[Physics] Definition of the helicity operator

definitiondirac-equationhelicityoperatorsquantum mechanics

While studying the Dirac equation my professor defined the helicity operator as
$$\hat{\lambda}=\dfrac{\vec S \cdot \vec{p}}{|\vec p|}$$ where $\vec S$ is the spin matrix and $\vec{p}$ is the momentum operator.

My question is: what is the object in the denominator? If it's intended as an operator, then how is it defined the division by an operator? And what operator would it be? (There would be the square root of a sum of derivatives I think). If it's not an operator, then what is it? If I want to apply this operator to a wave function which is not eigenstate of the momentum operator what do I put in the denominator?

My professor did not treat it as an operator so I think that It's a constant, but which constant is it?

Best Answer

The helicity operator you've written is not an operator in the sense you're thinking. That is, an operator on the Hilbert space of states.
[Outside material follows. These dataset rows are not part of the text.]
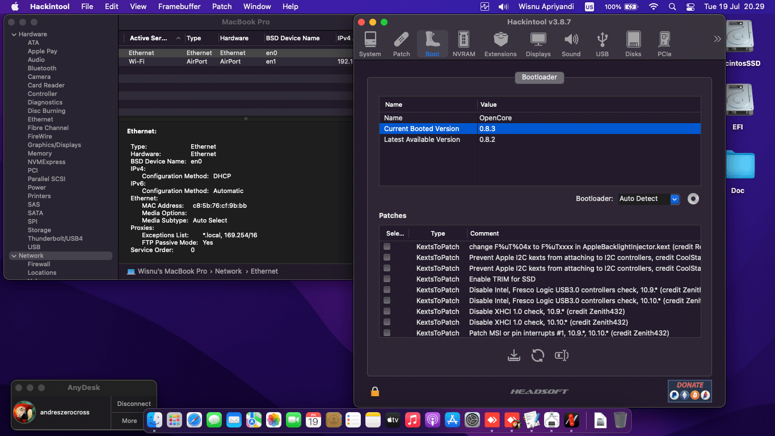Show more toolbar items via double chevron
This screenshot has width=775, height=436.
(x=717, y=39)
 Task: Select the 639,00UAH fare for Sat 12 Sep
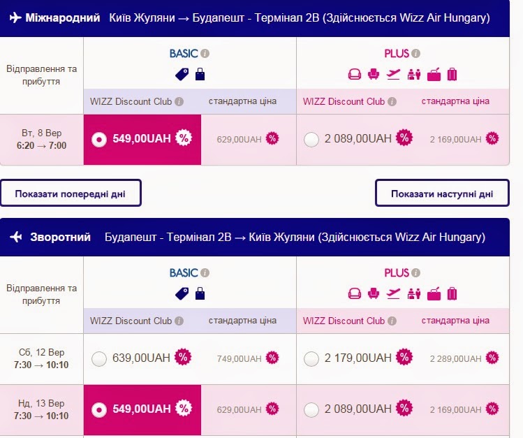coord(99,359)
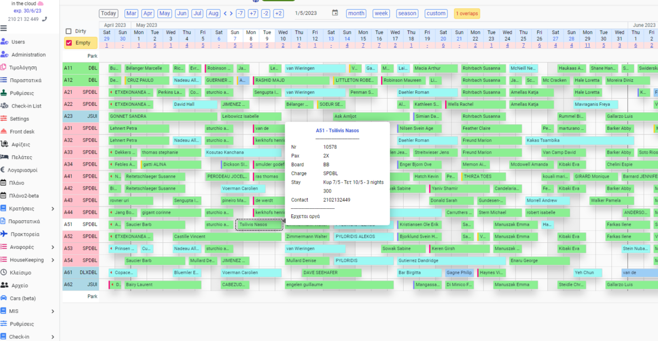Click the Users sidebar icon

4,42
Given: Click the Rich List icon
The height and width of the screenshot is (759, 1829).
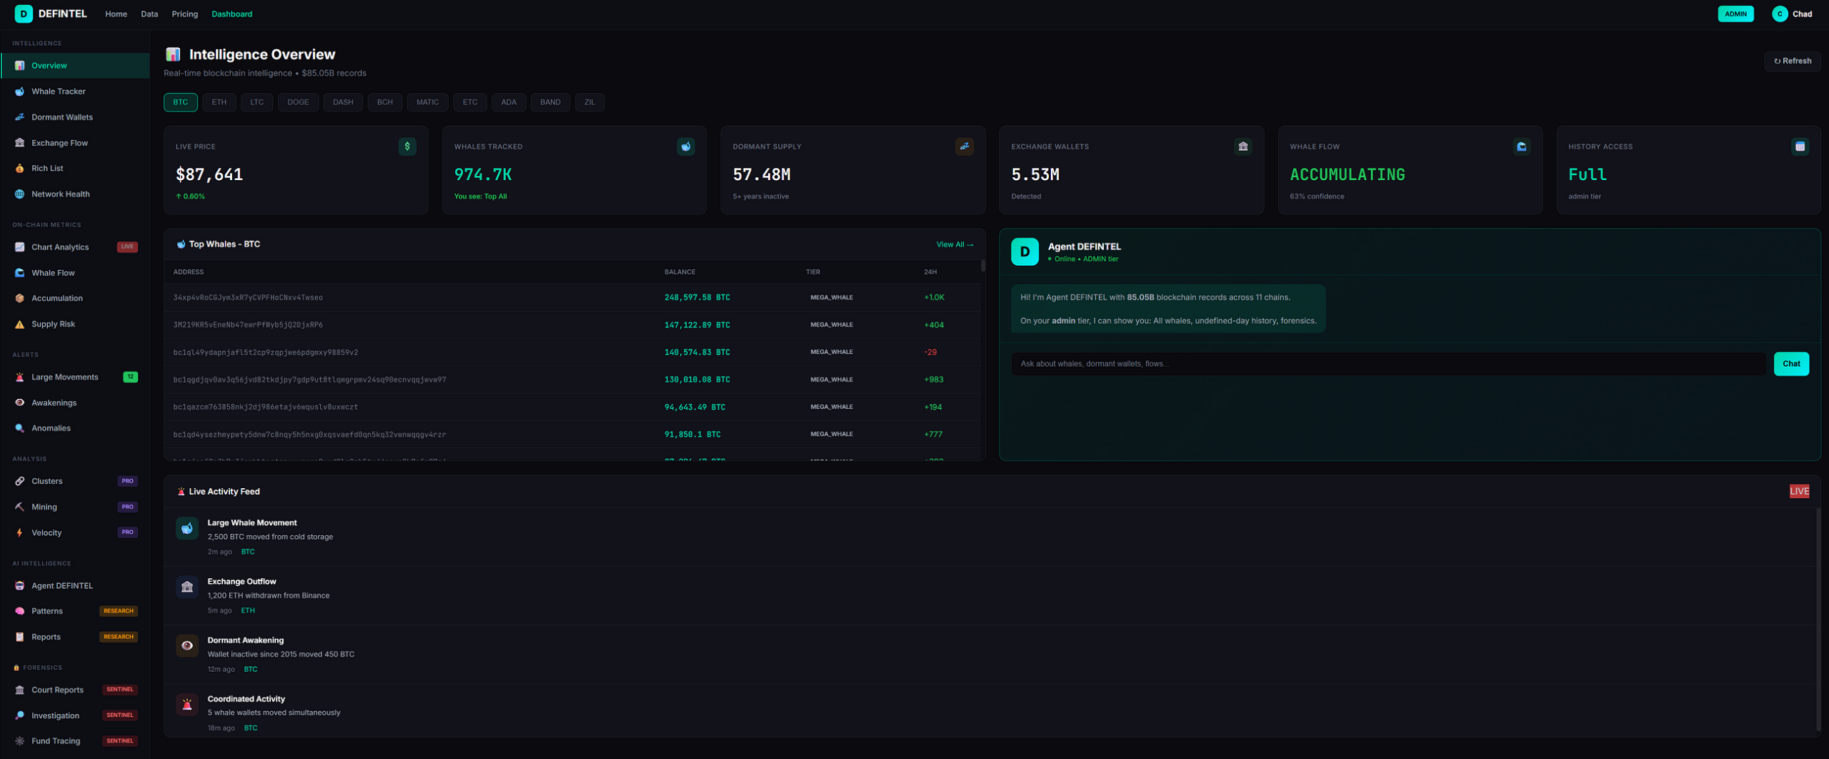Looking at the screenshot, I should [19, 168].
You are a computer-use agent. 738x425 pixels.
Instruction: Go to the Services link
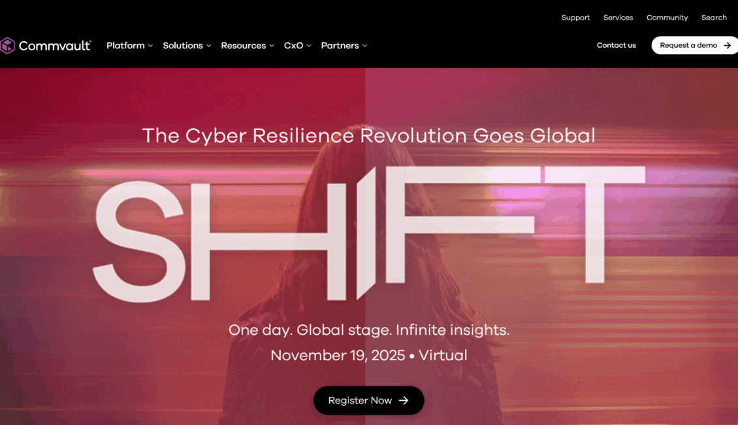[x=618, y=18]
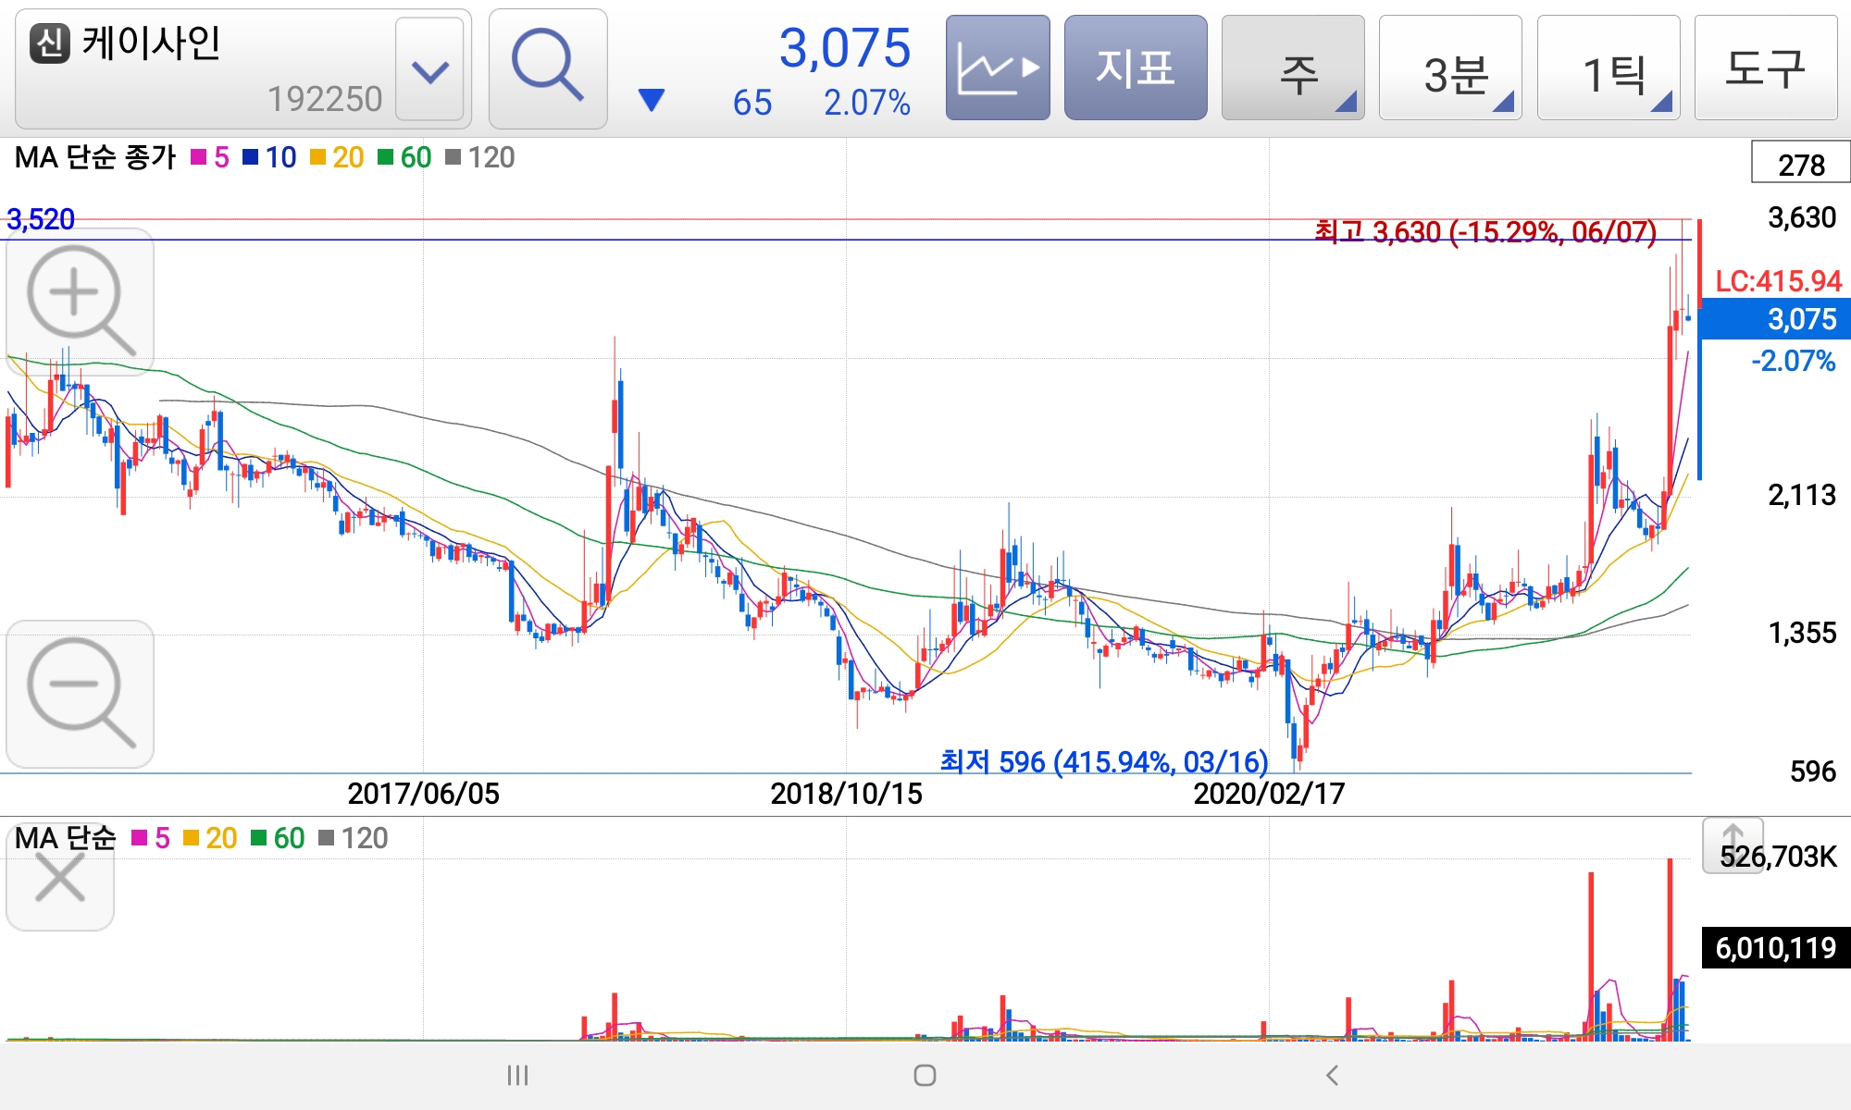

So this is actually not what you want to do:

If I want to apply this operator to a wave function ...

The helicity operator acts on the left- and right-handed components, $\psi_L(p),\psi_R(p)$ of the Dirac spinor, which are certainly not states (they furnish a non-unitary rep. of the Poincaré group and, upon quantization, multiply the creation and annihilation operators in the field expansion). So really $\vec{p}$ is not an operator at all (nor is $\vec{S}$), it is just the plain 3-momentum of a wave component.